OpenZFS Transaction Delay

OpenZFS write operations are delayed when the backend storage isn’t able to accommodate the rate of incoming writes. This delay process is known as the OpenZFS write throttle. As different hardware and workloads have different performance characteristics, tuning the write throttle is hardware and workload specific.

Writes are grouped into transactions. Transactions are grouped into transaction groups. When a transaction group is synced to disk, all transactions in that group are considered complete. When a delay is applied to a transaction it delays the transaction’s assignment into a transaction group.

To check if write throttle is activated on a pool, monitor the dmu_tx_delay and/or dmu_tx_dirty_delay kstat counters.

If there is already a write transaction waiting, the delay is relative to when that transaction will finish waiting. Thus the calculated delay time is independent of the number of threads concurrently executing transactions.

If there is only one waiter, the delay is relative to when the transaction started, rather than the current time. This credits the transaction for “time already served.” For example, if a write transaction requires reading indirect blocks first, then the delay is counted at the start of the transaction, just prior to the indirect block reads.

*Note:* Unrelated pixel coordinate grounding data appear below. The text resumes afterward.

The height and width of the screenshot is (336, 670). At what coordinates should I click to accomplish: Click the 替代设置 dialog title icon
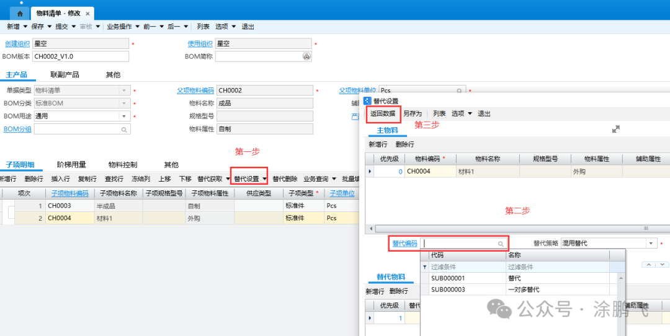[x=367, y=101]
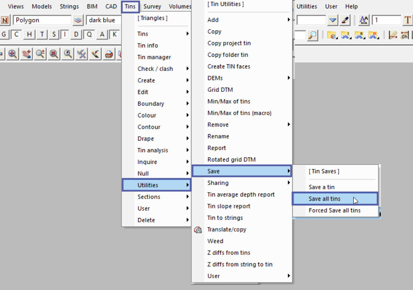
Task: Click the pan hand tool icon
Action: pyautogui.click(x=27, y=54)
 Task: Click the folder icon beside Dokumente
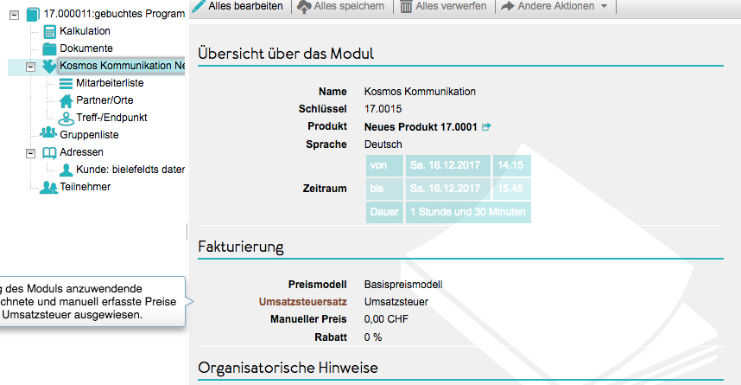(x=50, y=48)
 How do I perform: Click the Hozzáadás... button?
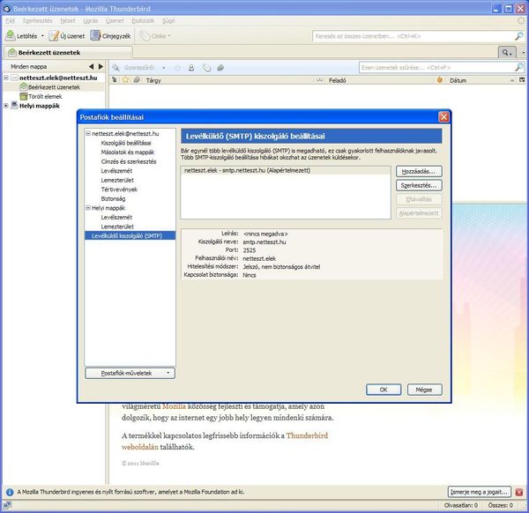(x=419, y=171)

The minimum time for a transaction to take is calculated as:

min_time = zfs_delay_scale * (dirty - min) / (max - dirty)
min_time is then capped at 100 milliseconds

The delay has two degrees of freedom that can be adjusted via tunables:

The percentage of dirty data at which we start to delay is defined by zfs_delay_min_dirty_percent. This is typically be at or above zfs_vdev_async_write_active_max_dirty_percent so delays occur after writing at full speed has failed to keep up with the incoming write rate.
The scale of the curve is defined by zfs_delay_scale. Roughly speaking, this variable determines the amount of delay at the midpoint of the curve.

delay
 10ms +-------------------------------------------------------------*+
      |                                                             *|
  9ms +                                                             *+
      |                                                             *|
  8ms +                                                             *+
      |                                                            * |
  7ms +                                                            * +
      |                                                            * |
  6ms +                                                            * +
      |                                                            * |
  5ms +                                                           *  +
      |                                                           *  |
  4ms +                                                           *  +
      |                                                           *  |
  3ms +                                                          *   +
      |                                                          *   |
  2ms +                                              (midpoint) *    +
      |                                                  |    **     |
  1ms +                                                  v ***       +
      |             zfs_delay_scale ---------->     ********         |
    0 +-------------------------------------*********----------------+
      0%                    <- zfs_dirty_data_max ->               100%

Note that since the delay is added to the outstanding time remaining on the most recent transaction, the delay is effectively the inverse of IOPS. Here the midpoint of 500 microseconds translates to 2000 IOPS. The shape of the curve was chosen such that small changes in the amount of accumulated dirty data in the first 3/4 of the curve yield relatively small differences in the amount of delay.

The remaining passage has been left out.